Volunteers Need Clarity Before Commitment
Some people hesitate to volunteer because they do not know what they are saying yes to. “Can you help with VBS?” may sound simple to the person asking, but it can feel vague to the person being asked.
A better invitation explains the role, time commitment, preparation needed, and support provided. A volunteer is more likely to say yes when they know the assignment is manageable. They are also more likely to return when the church respects their time and gives them the tools to serve well.
Churches should not confuse a lack of commitment with a lack of clarity. Many willing people are waiting for a specific, well-supported role.
The Hidden Emotional Cost for VBS Directors
The volunteer crisis does not only affect staffing. It affects the emotional and spiritual health of VBS leaders.

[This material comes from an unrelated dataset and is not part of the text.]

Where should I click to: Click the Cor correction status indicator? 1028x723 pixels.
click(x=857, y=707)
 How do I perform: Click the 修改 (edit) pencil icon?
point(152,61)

Many directors carry quiet pressure for months before the event begins. They are thinking about room assignments, background checks, snack counts, registration numbers, curriculum supplies, family communication, safety plans, decorations, and volunteer gaps. Even when no one else sees it, the mental load is constant.
Some leaders feel guilty asking for help. Others dread recruiting because they expect silence, vague responses, or last-minute cancellations. A few feel invisible, especially after the event ends. The decorations come down, families go home, and the church moves on to the next thing. Meanwhile, the director is still cleaning up, sorting supplies, following up with parents, processing incidents, and recovering emotionally.

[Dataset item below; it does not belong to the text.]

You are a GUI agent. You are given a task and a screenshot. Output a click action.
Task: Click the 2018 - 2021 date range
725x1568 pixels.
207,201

That post-event emptiness is real. Many leaders experience a kind of “post-VBS hollow,” where the adrenaline is gone but the exhaustion remains.
A Tired Director Is a Warning Sign
Churches should pay close attention when a VBS director looks worn down. Fatigue is not always a badge of faithfulness. Sometimes it is a sign that the ministry structure is unhealthy.

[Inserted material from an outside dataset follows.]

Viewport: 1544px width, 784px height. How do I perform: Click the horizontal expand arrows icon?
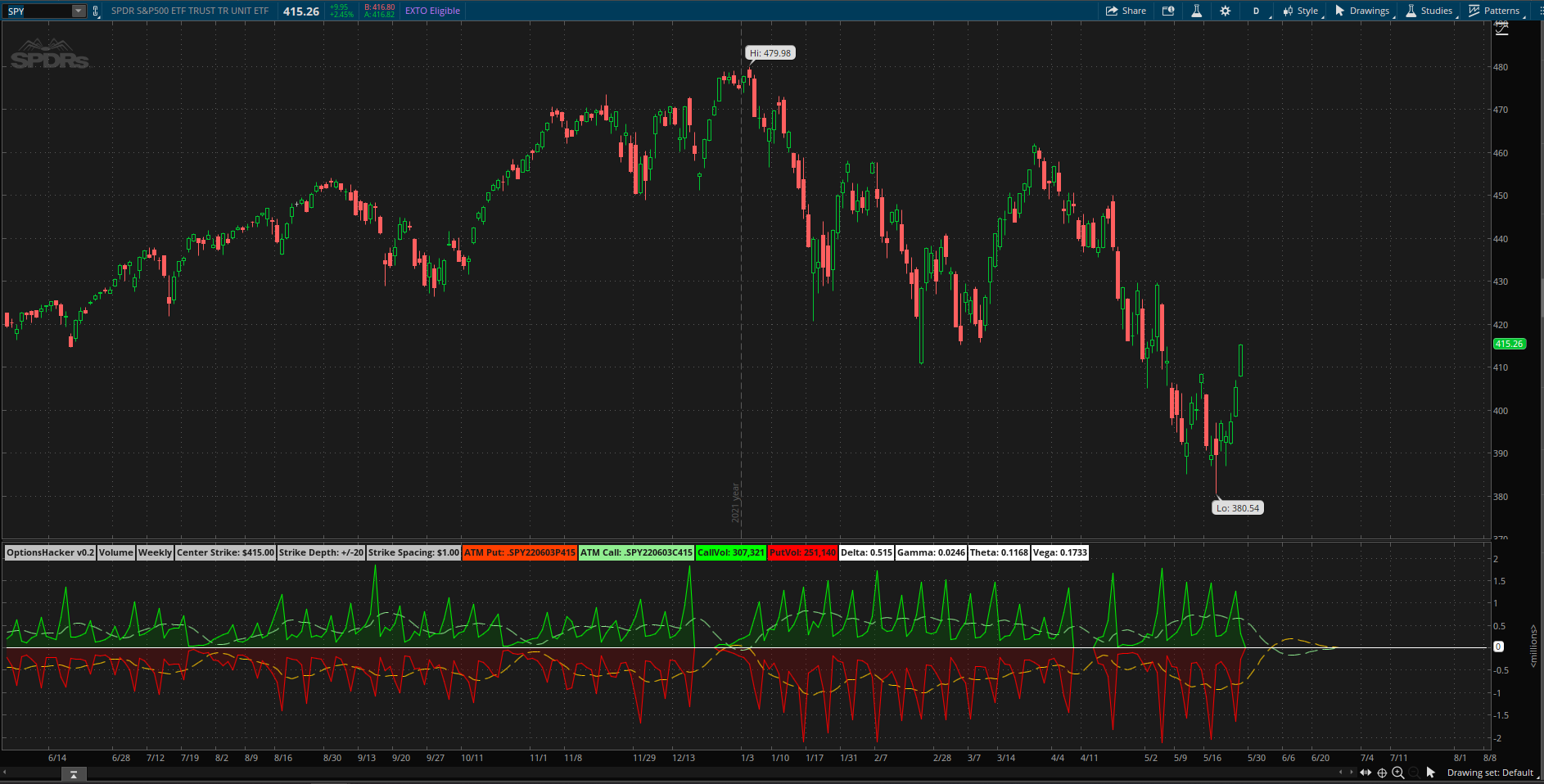(x=1366, y=773)
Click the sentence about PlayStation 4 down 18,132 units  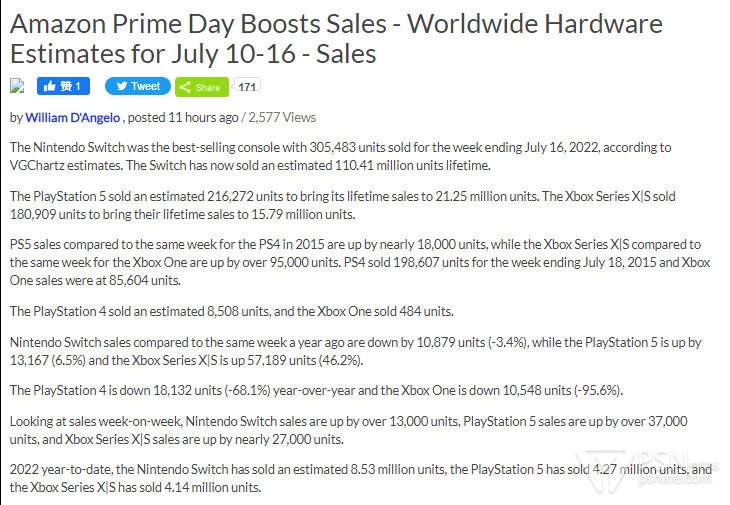point(317,390)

A church may celebrate a successful VBS because children attended, songs were sung, and the building looked cheerful. But if the director is depleted, the same few volunteers are burned out, and no one wants to serve again next year, the program may not be as healthy as it looked.
A fruitful VBS should bless children without quietly damaging the people who make it possible.
How Churches Can Build a Healthier VBS Volunteer Culture
The answer is not simply to ask harder, guilt people more, or make louder announcements from the pulpit. Churches need to build a healthier volunteer culture before the crisis week arrives.
Healthy VBS teams begin with shared ownership. The director should not be the only person carrying the burden. Pastors, ministry leaders, parents, youth leaders, and longtime members can all help create a culture where serving children is seen as a church-wide calling, not one person’s annual emergency.
Clear communication also matters. Volunteers should receive role descriptions, schedules, arrival times, safety expectations, and basic training before VBS begins. Even a short orientation can reduce confusion and help people feel confident.
Volunteers are more likely to serve faithfully when they feel prepared, appreciated, and protected from chaos.
Practical Ways to Strengthen the Team
A church can begin with simple improvements. Create specific roles instead of vague requests. Ask earlier. Confirm assignments more than once. Give teen helpers meaningful jobs with adult supervision. Thank volunteers personally. Debrief after VBS and ask what would make serving easier next year.
Churches should also simplify where needed. If the volunteer base is thin, the answer may not be to push harder. It may be to reduce the number of stations, shorten the schedule, limit registration, combine age groups carefully, or choose a format that fits the actual team available.
A smaller, well-run VBS is often better than a large, chaotic one. Children benefit from calm, prepared adults. Parents notice organization. Volunteers are more likely to return when the ministry feels purposeful instead of frantic.